Hudson wrote a poem called “The Real World for Black Americans” during her second year at CSU, where she highlighted the black experience and referenced martyrs such as George Floyd, Trayvon Martin and Breonna Taylor.

She also dreams of going to law school to become a civil rights lawyer and connecting with former Florida state attorney Ben Crump once she graduates in political science in 2023. .

“I chose Colorado State because my previous coaches did a good job letting me grow as an activist,” Hudson said. “It was a big thing for me because I know a lot of athletes at the time of my engagement were silenced.
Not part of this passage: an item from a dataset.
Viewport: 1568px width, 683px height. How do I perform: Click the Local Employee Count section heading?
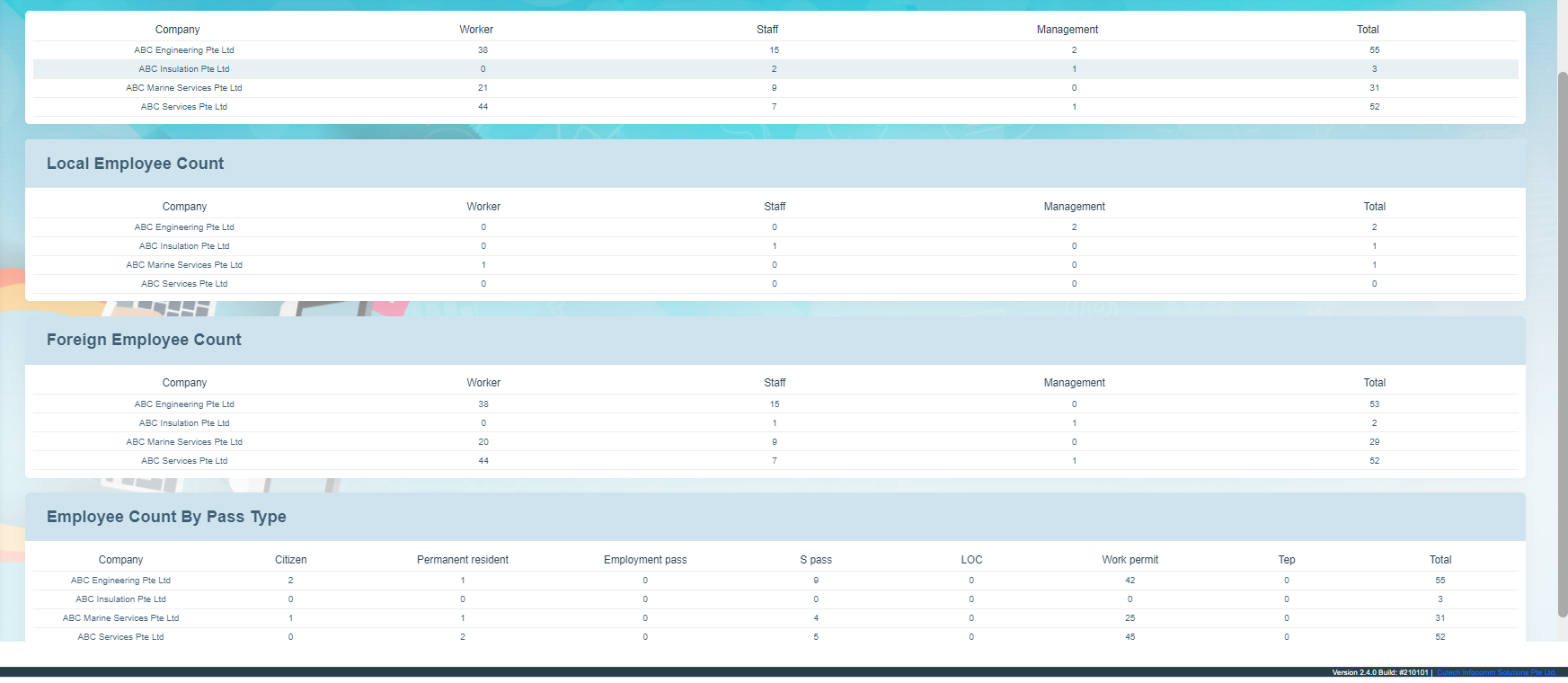coord(135,164)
“Volleyball wasn’t my main focus anymore. I had achieved what I wanted in the volleyball aspect in my mind. My mindset shifted to what I want to focus on after volleyball.
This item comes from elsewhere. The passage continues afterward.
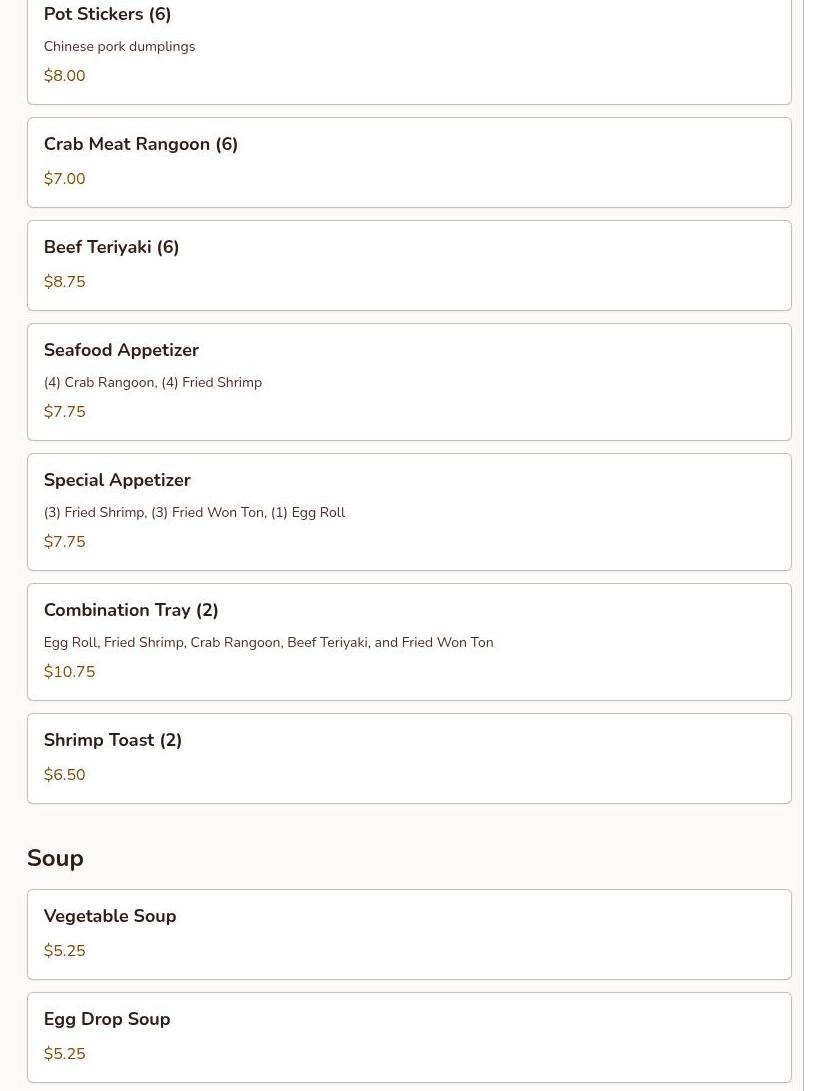Click the $8.75 Beef Teriyaki price
The height and width of the screenshot is (1091, 824).
pos(65,281)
“The big thing at FAMU was being in Tallahassee and having people like Ben Crump and the connections that you can make in the world of black social justice is a must. It’s going to be a different kind of activism because that there are so many people who are like me doing a collective blackness in a black space.”

Championship pedigree added

Hudson is a conference champion herself.

In 2019, she helped the Rams win the Mountain West Conference tournament against Denver as a rookie where they placed 10th overall. Hudson also helped the team win the regular season conference title a season ago.

With a few banners to his name, Hudson comes to Tallahassee to help the Rattlers repeat in SWAC and progress in the national tournament.

“I played every game but two my freshman year at CSU,” she said. “We went 29-2, went undefeated in conference, and went to the NCAA Tournament. Last year, we won the conference in the regular season.

“I have two rings and NCAA tournament experience, so I think that’s the biggest thing that’s going to help me in the volleyball aspect. I’ve played in tough situations. The biggest thing what I think FAMU is looking for and why they recruited me is because I have that experience and we want to make waves in the NCAA Tournament and be the first HBCU to qualify for the Sweet 16.”

Title IX is progressing… but can go further

Both Hudson and Yilmaz agree that the NCAA is taking steps to satisfy Title IX.

The transferred student-athlete appreciates this act taking effect, but does not want complacency in building equity through the law.

“The NCAA has made so much progress,” Hudson said. “I’m so grateful for Title IX with its 50th anniversary, but there’s so much more to achieve the title of gender equality in sport.

“We see it during March Madness, WNBA and NBA. Although Title IX has helped us and given us a stepping stone, I think there are many steps we can take as the NCAA and as a society in sports to achieve equality. and equity. There are so many female athletes who are high status. The next step is for them to get credits and have more female head coaches and have more equity in the within the facilities.

FAMU volleyball players pile up to celebrate winning the 2021 SWAC Championship on Sunday, November 21.  They are the first Rattlers team to win a SWAC title.  FAMU joined the conference in July 2021.

With volleyball games being broadcast nationally, Yilmaz hopes progress will accelerate to provide female student-athletes with the same opportunities as their male counterparts.

“This is my 20th year coaching in the United States and the movement is slower than I would like,” he said. “There are definitely improvements.

“The number of viewers of our game is increasing every year. The number of children playing volleyball is playing every year. The International Volleyball Federation has taken a step in this direction and played the final of the League of women’s nations in my home country, Turkey, every official they were a woman and wore equality jerseys.

“There is constant improvement, but from the outside a lot of people don’t think that women’s athletics isn’t a real sporting competition where they don’t have the level of athletes that we have. Once that they will realize it, they will appreciate it more.”